+++ Extract provided

This view has been sanctioned by the Legislature in almost all Railway Acts passed since 1845. The charges which a company are authorised to make are of three kinds—first, tolls for the use of the railway as a highway; secondly, charges, in addition to the tolls, for the use of carriages, wagons, and for locomotive power where such of them are provided by the company—in other words, for conveyance along the railway. A third class of charges becomes due when the company not merely convey the goods, as they would for the carriers who had their own station accommodation and staff, but are themselves the carriers; cases where, in addition to providing the highway, vehicles, and locomotive power, they perform “such services as are incidental to the duty or business of a carrier.” These services include the providing of stations, warehouses and sheds, where goods are received, sorted, loaded, covered, checked, weighed, and labelled, and trucks marshalled for convenient removal to their various places of destination, and the maintenance of a large staff of clerks, book-keepers, porters, workmen, engines and horses necessary for these operations. In this last case the company are entitled to make, in addition to the charges proper to highway, rolling stock, and locomotive power, a reasonable charge for the services, often costly and onerous, rendered in their totally different capacity of carriers.

It is undisputed that if the railway companies were not carriers and acted as toll takers only, they would be entitled to claim their full tolls. But what would be the result if they put in force such a right? The carriers or forwarding agents who would replace them, naturally would, as they formerly did, levy such payments as would cover the cost of station accommodation, and all the services performed in respect of the carriage of goods beyond the mere conveyance along the railway. Can it have been in the contemplation of the Legislature that railway companies were not to be entitled to make the same charges?

++++++
+++ Collected data

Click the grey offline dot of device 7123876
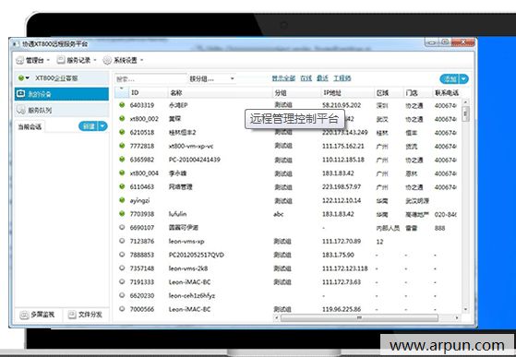The height and width of the screenshot is (357, 516). 122,241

++++++

**Work instructions:**
1. In the passage on railway charges, list every action it says is performed on goods at the stations, warehouses and sheds.
2. Extend the passage on railway charges with a further paragraph that picks up after its closing question.
The material has no connection to the passage on railway charges.

**Responses for each task:**
1. Received, sorted, loaded, covered, checked, weighed, labelled

2.
Suppose a Bill were before Parliament for the construction of a railway, and a clause requiring that the mileage rates should cover the cost of terminal accommodation were inserted, and the promoters accepted the Bill with such a restriction. The construction of a station at the terminus of the railway in a large town is very costly, and it would be to the interest of the company to make the station outside the town where land and works would be cheap. They would thus save capital upon which they would obtain no return, and, at the same time, they would be entitled to charge the public the full cost of cartage, whatever the amount might be. The Great Western Company, for instance, might have constructed their terminus at Wormwood Scrubs—from which place the cost of cartage to the City would probably be 7s. 6d. per ton, which the public would have to pay. With the view of affording better accommodation and of reducing the expense of cartage, they have erected a station under Smithfield Market, at a cost, in interest on outlay, maintenance, and other terminal expenses of an average of 3s. 8d. per ton. According to the opponents of terminal charges the Great Western Company are only entitled to be paid a mileage rate proportional to the distance from Wormwood Scrubs to Smithfield, that is, as for seven miles, to cover the use of the railway and the station. To take other illustrations, could it be supposed that the London and North Western Railway Company would have spent several millions of capital in providing expensive station accommodation in the immediate vicinity of the Docks in Liverpool, instead of receiving and delivering the traffic at Edge Hill, or that companies would have constructed vast stations in London, Manchester, Leeds, and many other important places, unless the cost was to be covered by payments in addition to the mileage rates? So inequitable and opposed to the real interests of traders is this contention that it is difficult to understand how it could ever be put forward.

One of the allegations before the Railway Rates Committee in 1881-2, was, that the companies carried some traffic at too low rates, and, to compensate themselves, imposed higher rates than otherwise would be necessary on other traffic. Now, if railway companies were not allowed to charge for terminal accommodation and services, one effect would be that in consequence of the cost of the construction and the expenses of stations, short distance traffic would be actually carried at a loss.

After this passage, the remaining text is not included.